If you haven't yet found a good use for such 'leakage', you should spend
more time programming and less time talking; you would find (quite
readily) that such 'leaking' is quite beneficial.

> I made several loops, one by one, using the "i" variable for looping.
> Then in the latest loop I changed the "i" name to more meaningful
> "imsi" name in the "for" declaration and whenever I found inside the loop.
> As I use "i" name *for loops exclusively*, I didn't wittingly reuse the
> same name for different purposes. The problem was that I missed one
> occurance of "i" variable inside the loop code, so it gained the same
> value (from the completion of previous loop) throughout all the "imsi"
> loop. And the interpreter didn't notice me that "I am using the
> undefined variable" (since it is considered defined in Python), as
> accustomed from other languages. That's my sorrowful story.

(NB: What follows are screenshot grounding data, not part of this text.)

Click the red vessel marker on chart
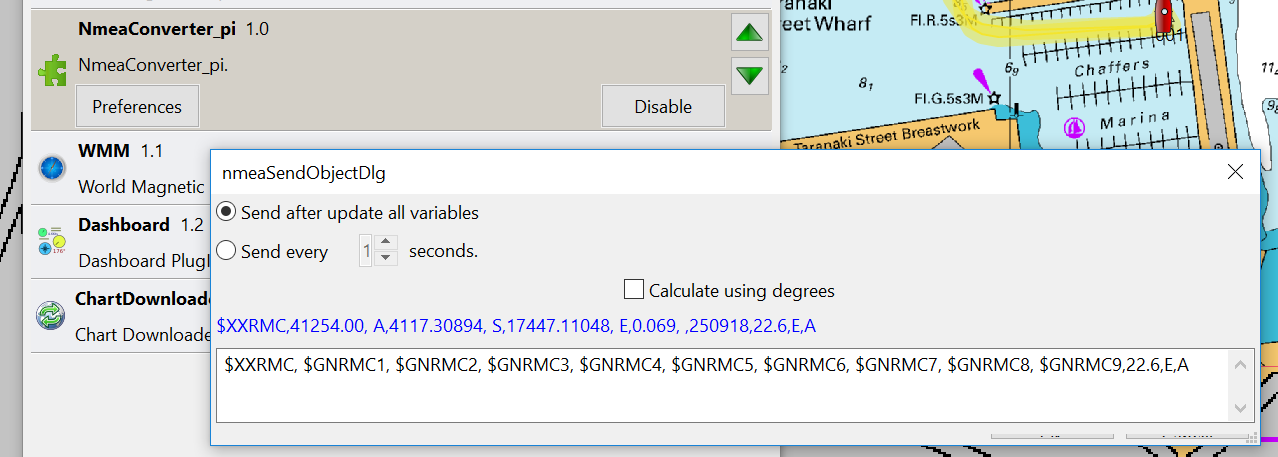 click(1164, 14)
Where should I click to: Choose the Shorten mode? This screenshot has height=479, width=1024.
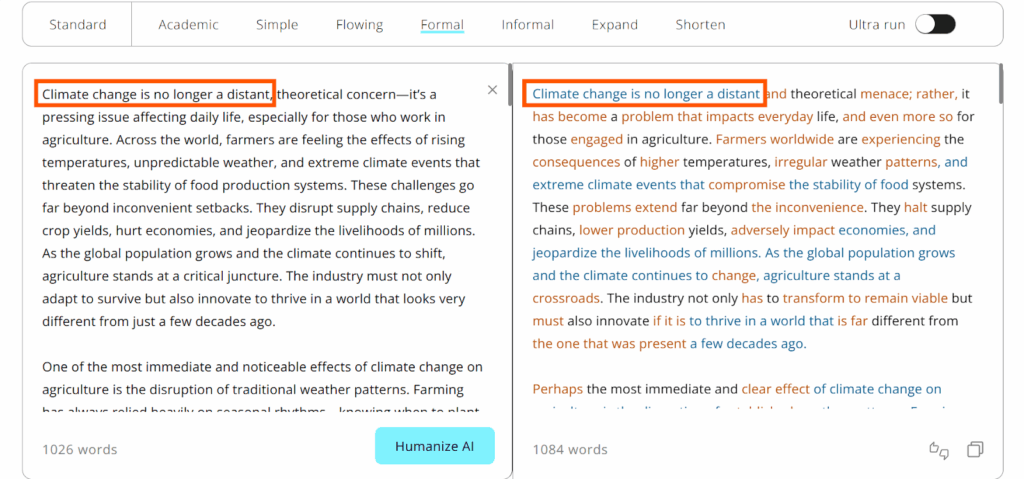700,25
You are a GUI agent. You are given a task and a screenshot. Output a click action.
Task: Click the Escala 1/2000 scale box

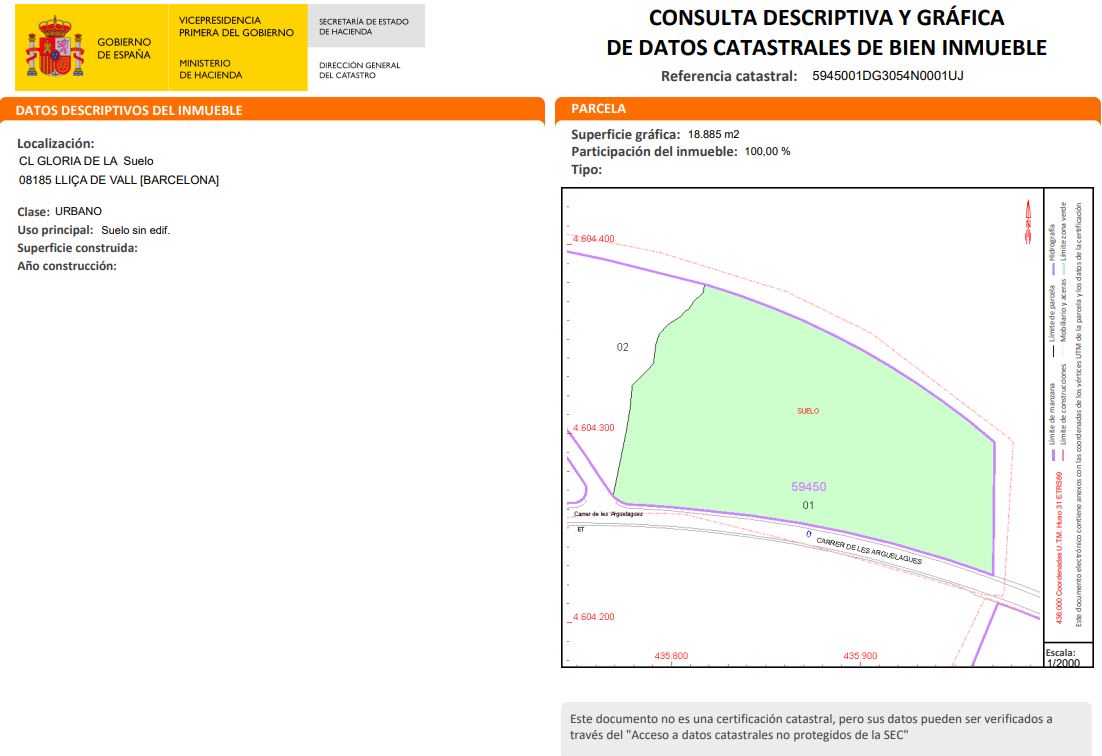point(1060,657)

So you mistyped something.  I'm crying for you, really I am.

> But for the "performance-oriented/human-friendliness" factor, Python
> is anyway not a rival to C and similar lowlevellers. C has
> pseudo-namespaces, though.

C does not have pseudo-namespaces or variable encapsulation in for loops.

Ah hah hah!  Look ladies and gentlemen, I caught myself a troll!  Python
does not rival C in the performance/friendliness realm?  Who are you
trying to kid?  There is a reason why high school teachers are teaching
kids Python instead of Pascal, Java, etc., it's because it is easier to
learn and use.  On the performance realm, of course Python is beat out
by low-level languages; it was never meant to compete with them.  Python
does what it can for speed when such speed does not affect the usability
of the language.  What you are proposing both would reduce speed and
usability, which suggests that it wasn't a good idea in the first place.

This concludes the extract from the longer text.